The emergency of 2009 was a further BBC Proms commission (following the Fifth Concerto for Orchestra), received relatively late on 2009, to mark the bi-centenary of Schumann's birth the following year: an invitation to score his last song-cycle, the Five Poems of Mary Stuart, Mary Queen of Scots. This project didn't initially appeal—in all its modesty, it didn't seem that interesting, nor even worthwhile. What did appeal was the possibility of expanding Schumann's spare, frugal material, enclosing the songs within a prologue and farewell for orchestra alone, and also adding instrumental entr'actes between some of the original numbers.
The resulting entity, Reliquary, op. 109, was completed early in 2010. Scenes from the life of the fated Queen, wherein Schumann's five songs are contained, displayed against a new setting, as the precious remains within a medieval surround. The whole makes a kind of muted complement to the Fantasy Pieces of 1971, wherein Schumann's Liederkreis, op. 24 on poems by Heine, is heard complete within instrumental commentary expanding and branching out from the same musical material.
Another hommage to Schumann for his bi-centenary is simpler and more practical.
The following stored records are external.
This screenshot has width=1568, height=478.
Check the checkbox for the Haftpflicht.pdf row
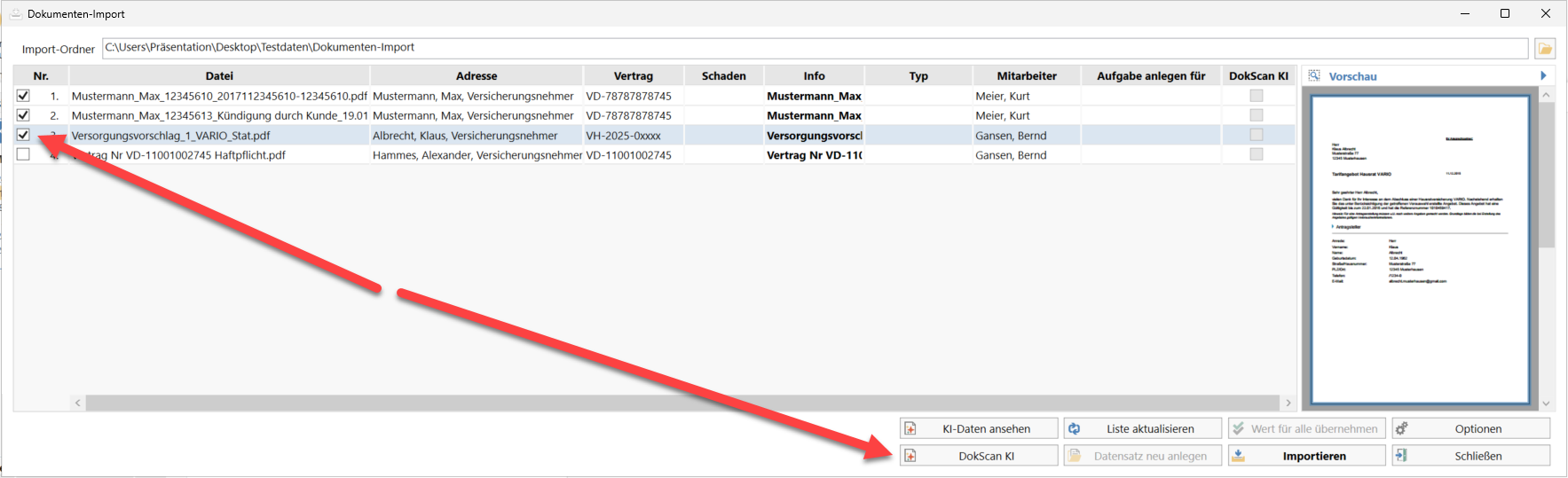click(x=23, y=154)
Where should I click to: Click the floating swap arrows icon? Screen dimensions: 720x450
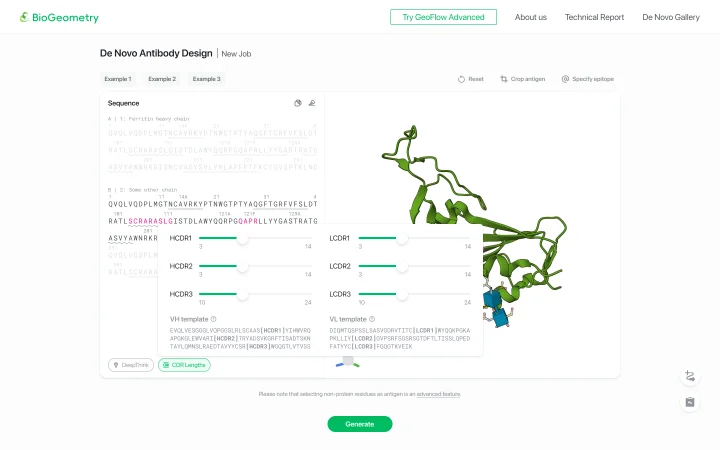690,376
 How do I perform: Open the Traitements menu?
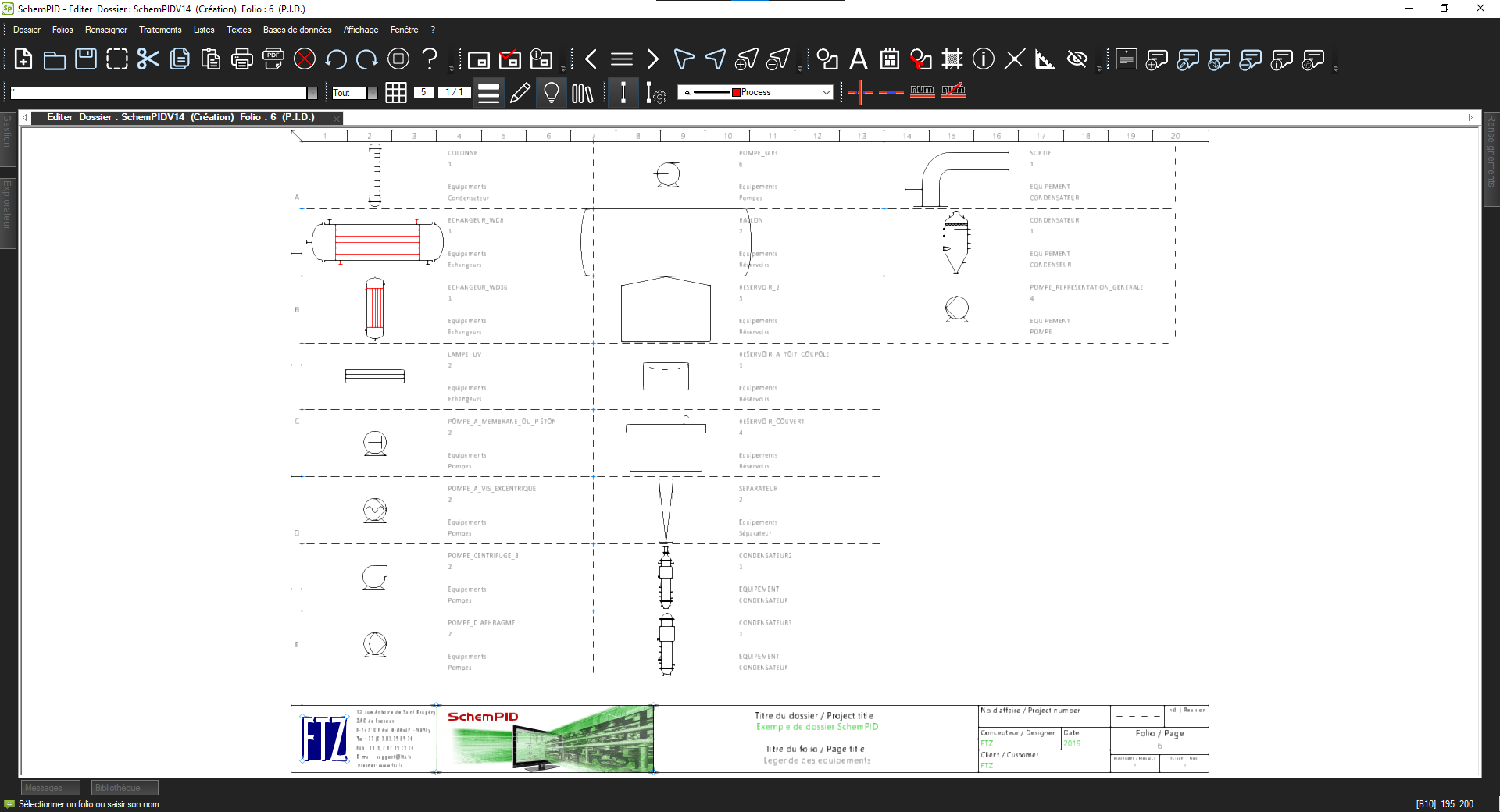(160, 30)
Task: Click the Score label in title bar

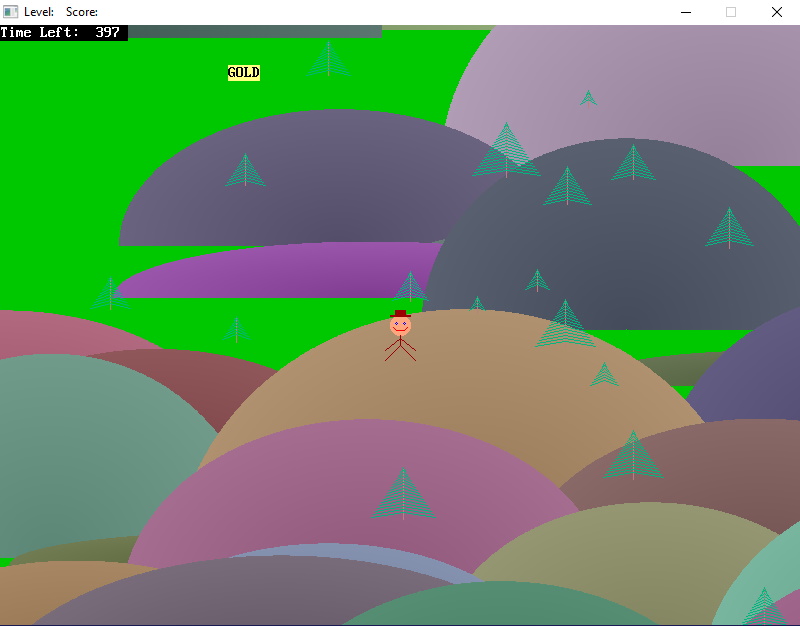Action: click(82, 12)
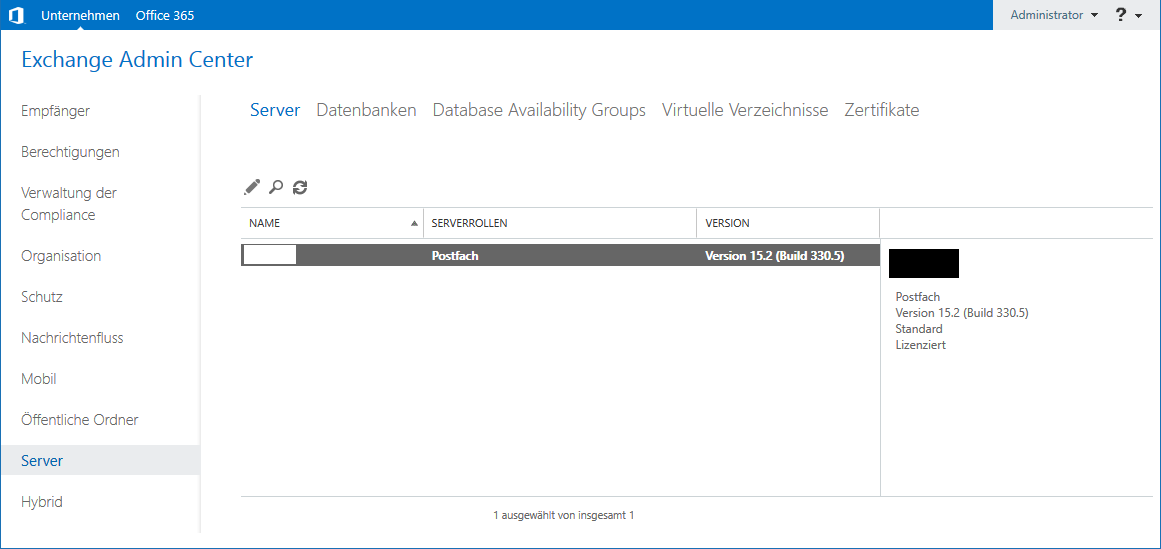Open Verwaltung der Compliance section

[x=69, y=204]
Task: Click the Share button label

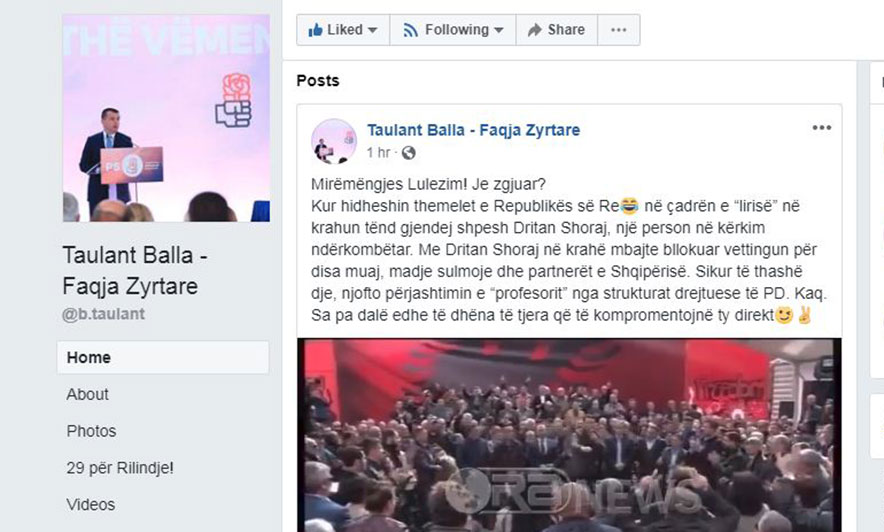Action: point(566,30)
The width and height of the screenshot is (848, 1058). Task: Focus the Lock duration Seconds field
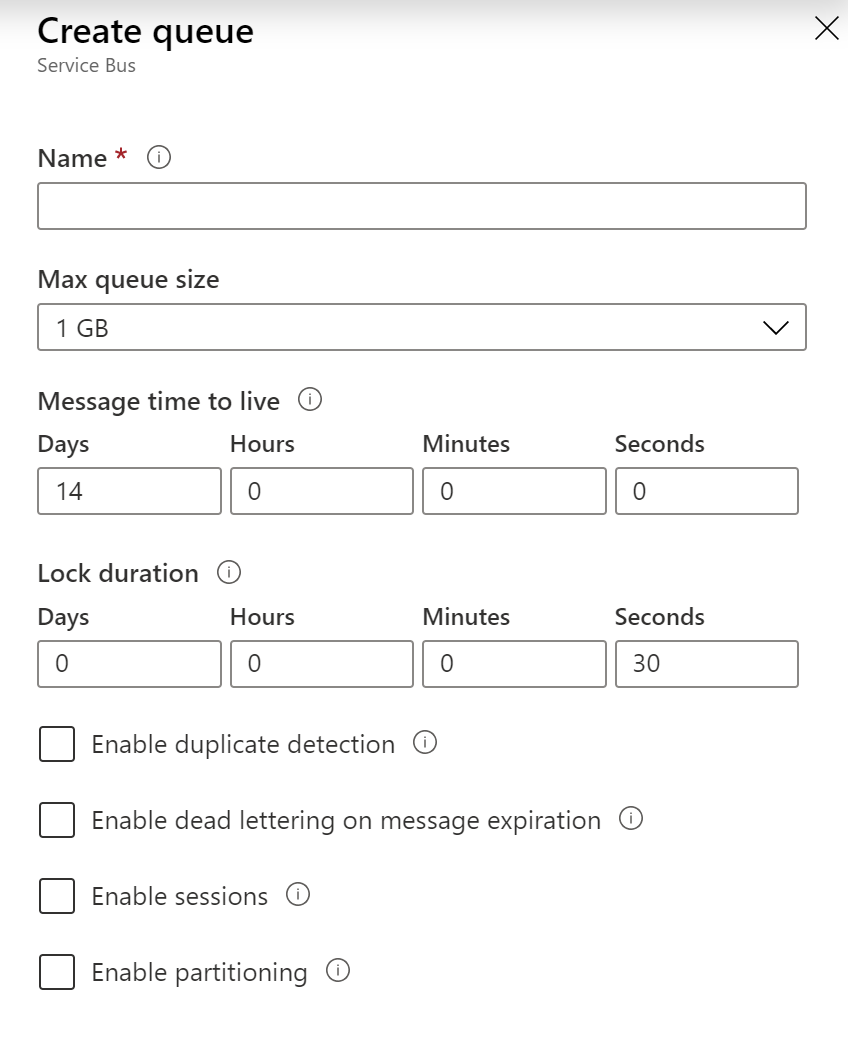click(x=706, y=664)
Everyone who knows them adores his Andante and Variations in B-flat for two pianos, op. 46. Everyone who tries to play them regrets the clotted textures, the redundant doublings, the way the two instruments alternate the often awkwardly difficult material rather than sharing and intermeshing. I've opened out and simplified the textures, and restored several variations from an earlier version, including the two cellos and a horn, which Schumann subsequently dropped. Here and there, the tempatation to expand, enhance and otherwise gild the lovely piece in my own way proved irresistible: all within the spirit if not the letter of the original.